A balance between pro-angiogenic and anti-angiogenic factors modulates angiogenesis. Kivela et al.  reported that many of the genes known to increase angiogenesis, i.e., VEGF and their receptors, were lower in subjects with type 1 diabetes than in control. In addition, the levels of TSP-1 and Retinoblastoma-like 2, i.e., factors known to inhibit angiogenesis in skeletal muscles, were higher in type 1 diabetic than control mice. In the present study, the levels of all pro-angiogenic factors studied, except VEGF and ANG-2, were lower in the soleus of GK compared to control rats (Figure 3). Furthermore, the ANG-2-to-ANG-1 ratio was higher in GK than control rats. The ANG-2-to-ANG-1 ratio is thought to determine whether the net effect of these angiopoietins is to stabilize or destabilize the vasculature, i.e., an elevated ANG-2-to-ANG-1 ratio induces destabilization of the vasculature resulting in capillary regression . Finally, the expression level of TSP-1, an inhibitor of angiogenesis , was higher in GK than control rats. Thus all of these differences between the diabetic and control rats are consistent with the prominence of microangiopathy in the skeletal muscles of diabetic rats.
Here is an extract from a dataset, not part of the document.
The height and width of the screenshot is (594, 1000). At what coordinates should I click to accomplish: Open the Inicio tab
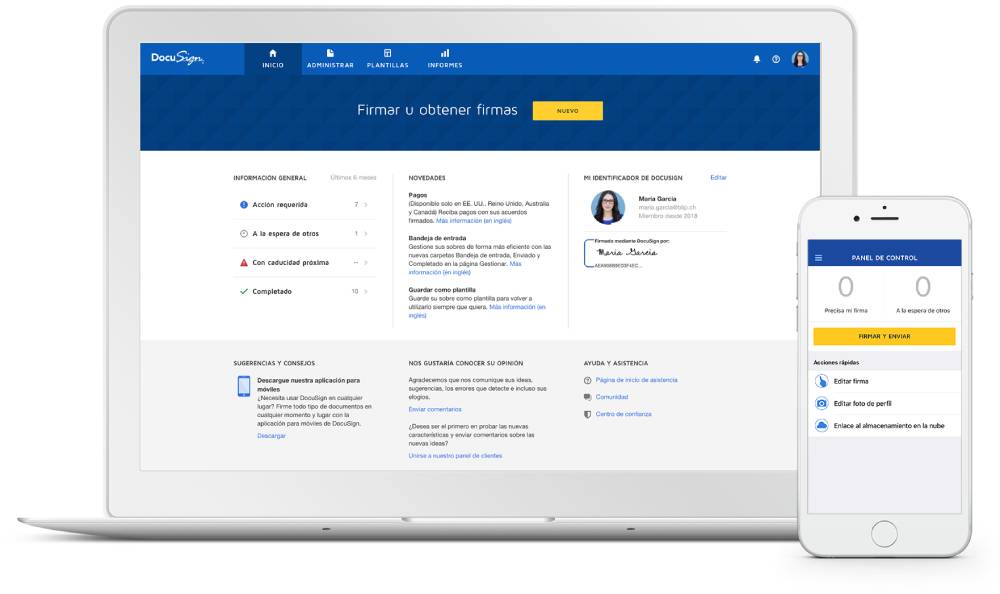tap(272, 58)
In conclusion, the data indicate that a decrease in the levels of pro-angiogenic factors and an increase in anti-angiogenic factors may play an important role in the capillary regression associated with type 2 diabetes.
fms-like tyrosine kinase 1 or vascular endothelial growth factor receptor-1
hypoxia-inducible factor 1alpha
kinase insert domain receptor or vascular endothelial growth factor receptor-2
polymerase chain reaction
tyrosine kinase with immunoglobulin-like and EGF-like domains or receptor tyrosine kinase
vascular endothelial growth factor.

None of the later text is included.